─── PASSAGE GIVEN ───

Celebrity Apprentice 4/24 Recap Summary

The April 24 Celebrity Apprentice started where the last one left off … with NeNe Leakes being hurt and wondering why La Toya Jackson would tell Donald Trump she would not keep in touch with NeNe once the show ended.

The men were all jubilant after the boardroom for having finally gotten rid of Gary Busey. Star told the men that they had rid their team of their weakest link and are now a strong team (be careful what you admit to Star!)

For this week’s task, the teams had to create an ad campaign for the Trump Hotel Collection. Star Jones and John Rich were the project managers of their teams.

John admitted, “I don’t know what the hell it means to promote the Trump Hotel Collection. When I am out on tour, I probably would not stay there myself because it is so high end. This is outside my range of expertise and that is a disadvantage right off the bat!” Star on the other hand told The Donald she has stayed at “several” of his hotels.

After meeting with the execs, Star, the self-proclaimed connoisseur of luxury, came up with the concept of “Individual elegance, collective luxury.” La Toya thought the idea was not creative enough but told the camera that Star is too strong-headed to be told that her idea isn’t good enough.

───

__WHAT IS ASKED__.
(a) Transcribe the portion of the Celebrity Apprentice recap starting at "Celebrity Apprentice 4/24" and ending at "admit to Star!)".
(b) According to the Celebrity Apprentice recap, why did La Toya Jackson keep her criticism of Star Jones's concept to herself? Respond in one to three sentences.
(c) In the Celebrity Apprentice recap, what concept did Star Jones propose after meeting with the executives?

─── RECORDED DATA ───

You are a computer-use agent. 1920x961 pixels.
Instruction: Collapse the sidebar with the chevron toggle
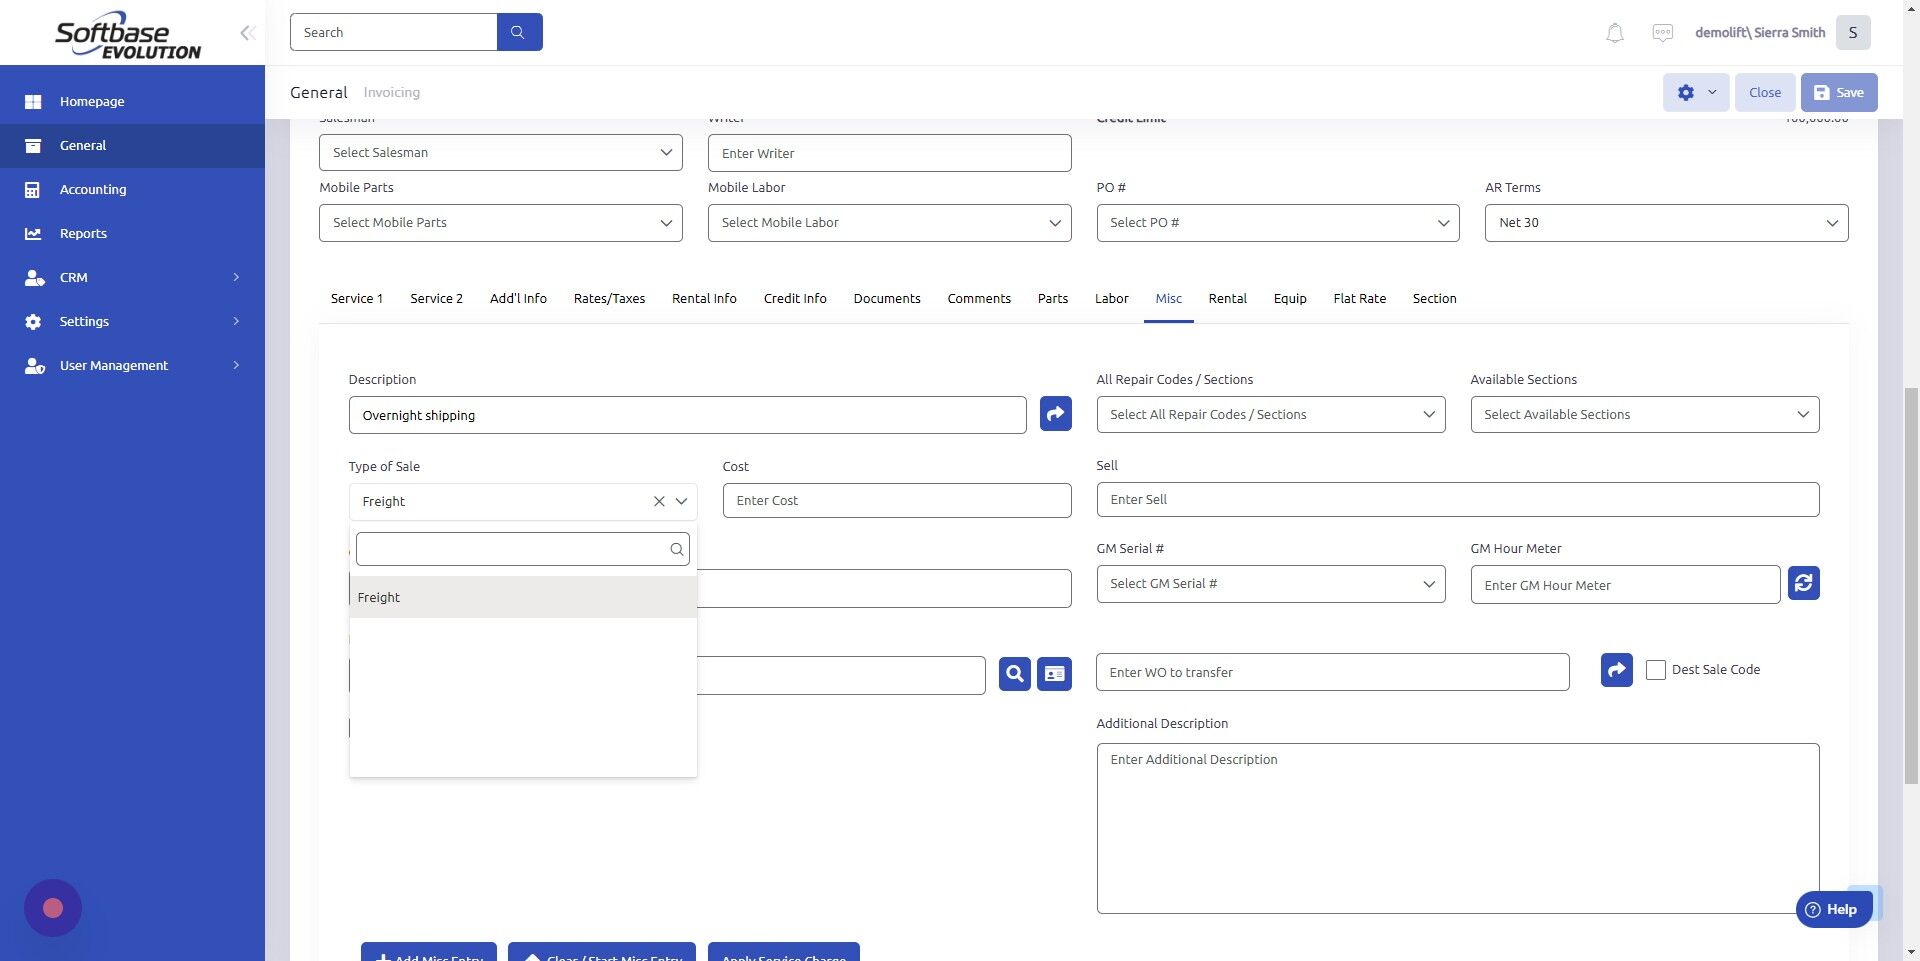tap(247, 32)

───

__ANSWERS PROVIDED__.
(a)
Celebrity Apprentice 4/24 Recap Summary

The April 24 Celebrity Apprentice started where the last one left off … with NeNe Leakes being hurt and wondering why La Toya Jackson would tell Donald Trump she would not keep in touch with NeNe once the show ended.

The men were all jubilant after the boardroom for having finally gotten rid of Gary Busey. Star told the men that they had rid their team of their weakest link and are now a strong team (be careful what you admit to Star!)

(b) La Toya considered the idea insufficiently creative. She did not tell Star because, as she said to the camera, Star is too strong-headed to be told that her idea is not good enough.

(c) "Individual elegance, collective luxury."